* The task *
Line by line, transcribe the data below exactly and pass over the images.

* Dataset records *

=====

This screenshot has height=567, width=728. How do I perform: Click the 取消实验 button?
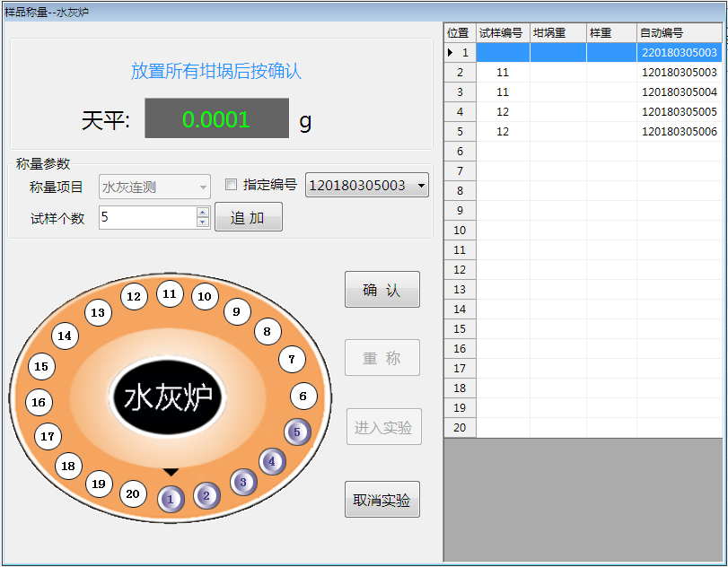pyautogui.click(x=382, y=500)
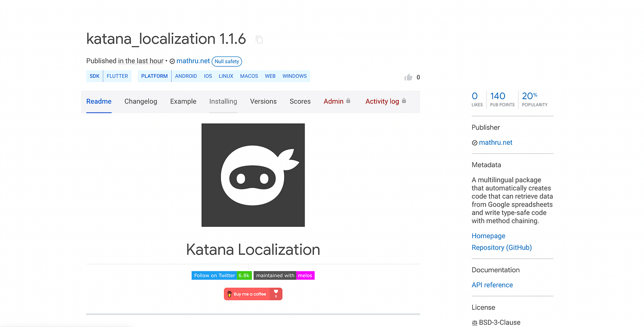Image resolution: width=644 pixels, height=327 pixels.
Task: Click the maintained with melos badge
Action: coord(284,275)
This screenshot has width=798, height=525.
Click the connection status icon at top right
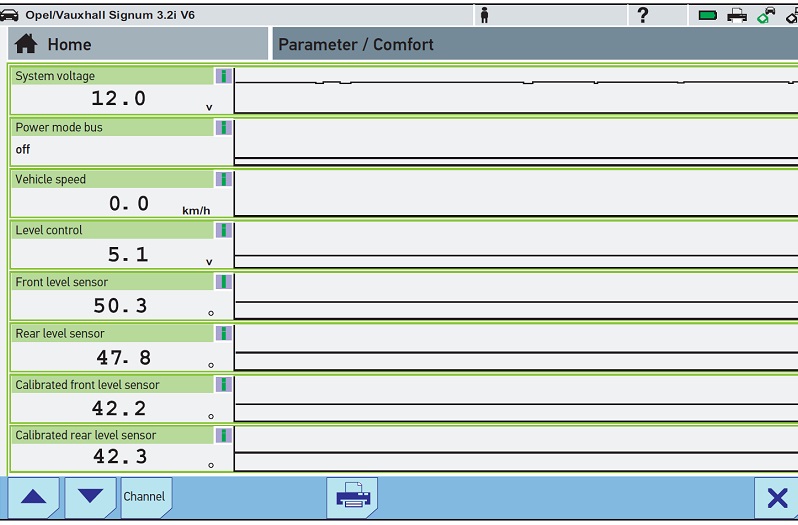tap(766, 14)

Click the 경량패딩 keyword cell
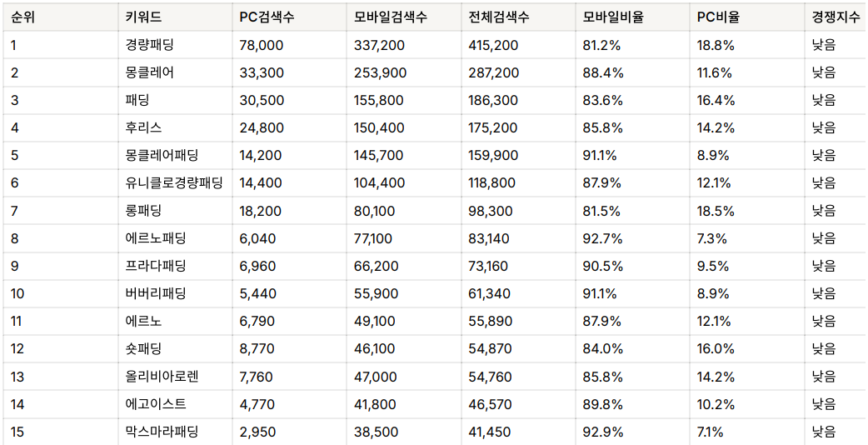tap(175, 45)
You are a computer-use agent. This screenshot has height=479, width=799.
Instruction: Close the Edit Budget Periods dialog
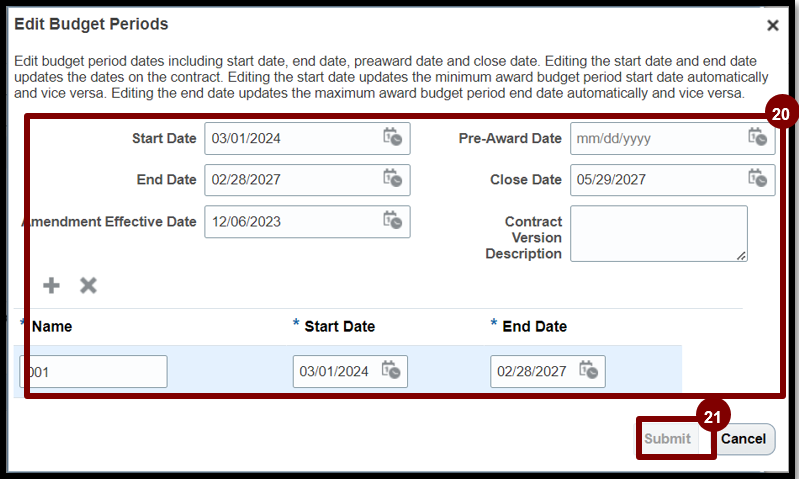pyautogui.click(x=772, y=25)
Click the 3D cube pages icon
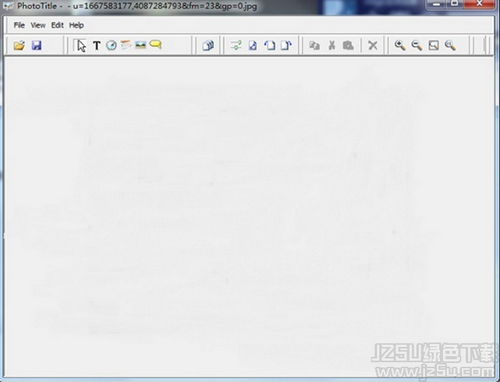 (x=208, y=45)
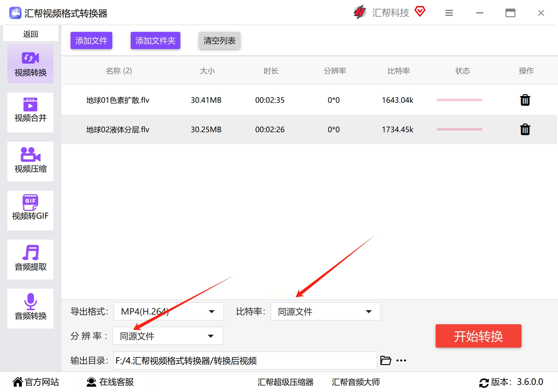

=====

* Task result *
This screenshot has height=567, width=728. How do I perform: Click the 取消实验 button?
pyautogui.click(x=382, y=500)
Image resolution: width=644 pixels, height=327 pixels.
Task: Click the maintained with melos badge
Action: coord(284,275)
This screenshot has width=798, height=525.
Click the connection status icon at top right
tap(766, 14)

Click the 경량패딩 keyword cell
tap(175, 45)
You are a computer-use agent. This screenshot has height=479, width=799.
Instruction: Close the Edit Budget Periods dialog
pyautogui.click(x=772, y=25)
Click the 3D cube pages icon
 (x=208, y=45)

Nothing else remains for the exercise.